Sen. Al Franken, D-Minn., told the new Securities and Exchange Commission chairwoman, Mary Jo White, in a Tuesday letter to act now in preventing Wall Street brokerage firms from forcing investors into “unfair” arbitration agreements.
“Minnesotans planning for retirement or saving for their children’s college funds rely on the advice of their brokers to help them make smart investment choices,” Franken said in the letter, which was also signed by 36 other senators and House colleagues. “However, when brokers engage in fraudulent or illegal behaviors that lose investors’ savings, mandatory arbitration clauses limit investors’ ability to protect their rights under the law.”
Franken and the other lawmakers urged the SEC to use its existing authority under Section 921 of the Dodd-Frank Act to prevent mandatory arbitration clauses in broker-investor contracts.
“We are deeply concerned that the commission’s failure to respond to the dangers posed by widespread forced arbitration will weaken existing investor protections,” wrote Franken and his colleagues. “We urge the commission to act quickly to exercise its authority…to prevent this practice and protect investor rights.”
SEC spokesman John Nester said the agency declined to comment “in advance of our response to the senator, but as a general matter we share his interest in this issue.”

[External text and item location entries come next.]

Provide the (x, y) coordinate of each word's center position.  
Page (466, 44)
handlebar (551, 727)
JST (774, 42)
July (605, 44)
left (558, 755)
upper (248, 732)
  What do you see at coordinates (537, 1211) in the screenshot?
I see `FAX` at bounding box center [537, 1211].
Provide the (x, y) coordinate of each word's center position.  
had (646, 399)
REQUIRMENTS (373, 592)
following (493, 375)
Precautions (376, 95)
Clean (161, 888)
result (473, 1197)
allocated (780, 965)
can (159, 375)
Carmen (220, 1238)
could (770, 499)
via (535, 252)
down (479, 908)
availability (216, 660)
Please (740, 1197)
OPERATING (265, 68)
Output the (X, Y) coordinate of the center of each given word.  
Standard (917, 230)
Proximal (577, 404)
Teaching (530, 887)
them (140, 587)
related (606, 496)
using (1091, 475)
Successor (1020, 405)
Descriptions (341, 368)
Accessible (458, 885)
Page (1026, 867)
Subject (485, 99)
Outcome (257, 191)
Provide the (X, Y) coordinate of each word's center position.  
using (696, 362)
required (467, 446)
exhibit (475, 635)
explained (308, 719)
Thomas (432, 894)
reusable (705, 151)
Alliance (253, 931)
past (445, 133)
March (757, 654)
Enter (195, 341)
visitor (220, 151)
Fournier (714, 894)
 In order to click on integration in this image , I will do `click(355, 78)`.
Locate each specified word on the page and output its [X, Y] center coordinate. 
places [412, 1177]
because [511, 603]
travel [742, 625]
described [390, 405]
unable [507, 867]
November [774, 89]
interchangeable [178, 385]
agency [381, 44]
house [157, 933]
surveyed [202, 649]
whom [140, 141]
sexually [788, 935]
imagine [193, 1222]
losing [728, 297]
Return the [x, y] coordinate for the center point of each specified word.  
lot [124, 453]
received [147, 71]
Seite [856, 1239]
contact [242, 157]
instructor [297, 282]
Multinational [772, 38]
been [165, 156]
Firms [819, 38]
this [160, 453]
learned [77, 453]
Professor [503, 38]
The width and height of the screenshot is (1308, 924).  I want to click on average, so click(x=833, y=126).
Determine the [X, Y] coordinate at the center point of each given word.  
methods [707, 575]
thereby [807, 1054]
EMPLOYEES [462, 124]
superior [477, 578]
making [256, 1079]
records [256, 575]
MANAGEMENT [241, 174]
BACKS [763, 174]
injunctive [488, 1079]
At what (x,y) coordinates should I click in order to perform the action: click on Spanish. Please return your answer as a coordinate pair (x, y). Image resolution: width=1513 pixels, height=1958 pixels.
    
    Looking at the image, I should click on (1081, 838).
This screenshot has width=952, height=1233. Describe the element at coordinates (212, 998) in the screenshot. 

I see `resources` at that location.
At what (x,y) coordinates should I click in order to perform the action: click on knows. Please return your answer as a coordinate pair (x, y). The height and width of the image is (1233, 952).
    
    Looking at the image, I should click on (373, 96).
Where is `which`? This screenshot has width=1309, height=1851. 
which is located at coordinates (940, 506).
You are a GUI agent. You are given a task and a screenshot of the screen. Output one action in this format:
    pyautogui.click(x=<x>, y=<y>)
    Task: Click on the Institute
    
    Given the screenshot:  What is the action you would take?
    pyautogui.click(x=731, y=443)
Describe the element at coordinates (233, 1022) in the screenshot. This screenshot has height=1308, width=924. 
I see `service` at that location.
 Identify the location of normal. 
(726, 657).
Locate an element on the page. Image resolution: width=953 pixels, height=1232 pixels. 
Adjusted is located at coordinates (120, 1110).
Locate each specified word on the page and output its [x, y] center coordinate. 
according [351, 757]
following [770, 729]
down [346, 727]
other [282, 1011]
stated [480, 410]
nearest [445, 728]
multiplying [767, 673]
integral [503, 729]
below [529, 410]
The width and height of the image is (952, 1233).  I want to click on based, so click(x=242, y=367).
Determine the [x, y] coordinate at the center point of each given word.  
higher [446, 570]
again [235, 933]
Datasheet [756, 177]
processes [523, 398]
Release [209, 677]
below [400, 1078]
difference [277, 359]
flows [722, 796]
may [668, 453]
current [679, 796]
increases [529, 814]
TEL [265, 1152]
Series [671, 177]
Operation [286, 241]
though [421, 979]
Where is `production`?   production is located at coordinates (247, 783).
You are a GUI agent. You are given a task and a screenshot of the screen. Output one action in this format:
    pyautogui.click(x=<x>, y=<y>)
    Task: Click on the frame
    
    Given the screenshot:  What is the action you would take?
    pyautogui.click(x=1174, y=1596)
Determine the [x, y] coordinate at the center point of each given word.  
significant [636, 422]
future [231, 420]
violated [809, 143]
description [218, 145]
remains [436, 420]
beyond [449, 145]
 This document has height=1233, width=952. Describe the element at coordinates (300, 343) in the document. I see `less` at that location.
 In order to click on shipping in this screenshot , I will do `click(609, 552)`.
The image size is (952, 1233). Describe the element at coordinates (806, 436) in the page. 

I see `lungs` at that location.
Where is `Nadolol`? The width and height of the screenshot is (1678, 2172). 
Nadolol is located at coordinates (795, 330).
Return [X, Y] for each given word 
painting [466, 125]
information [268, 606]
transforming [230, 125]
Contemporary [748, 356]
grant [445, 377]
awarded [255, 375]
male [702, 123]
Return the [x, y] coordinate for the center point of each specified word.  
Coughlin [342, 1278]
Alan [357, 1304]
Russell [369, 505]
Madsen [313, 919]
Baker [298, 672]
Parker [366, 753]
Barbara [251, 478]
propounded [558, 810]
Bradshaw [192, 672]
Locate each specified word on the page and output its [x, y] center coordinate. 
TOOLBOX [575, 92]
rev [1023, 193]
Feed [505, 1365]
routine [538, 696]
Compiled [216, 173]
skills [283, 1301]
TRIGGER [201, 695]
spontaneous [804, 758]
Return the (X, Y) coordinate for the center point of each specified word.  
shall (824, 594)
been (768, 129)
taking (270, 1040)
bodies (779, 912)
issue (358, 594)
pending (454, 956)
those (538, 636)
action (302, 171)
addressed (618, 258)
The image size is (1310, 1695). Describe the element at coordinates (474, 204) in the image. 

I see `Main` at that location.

The lawmakers said the need for the SEC to act increased after Charles Schwab recently expanded its mandatory arbitration clauses.
“We were alarmed to see further attempts to erode investor rights when Charles Schwab, one of the country’s largest brokers, expanded the mandatory arbitration clauses in its customer agreements to include a mandatory class-action waiver clause,” the lawmakers wrote in their letter. “In this instance, Schwab argued that, in response to the Supreme Court’s interpretation of the Federal Arbitration Act (FAA) in AT&T Mobility v. Concepcion, it could include a waiver of class-action and class arbitration rights in its customer agreements.”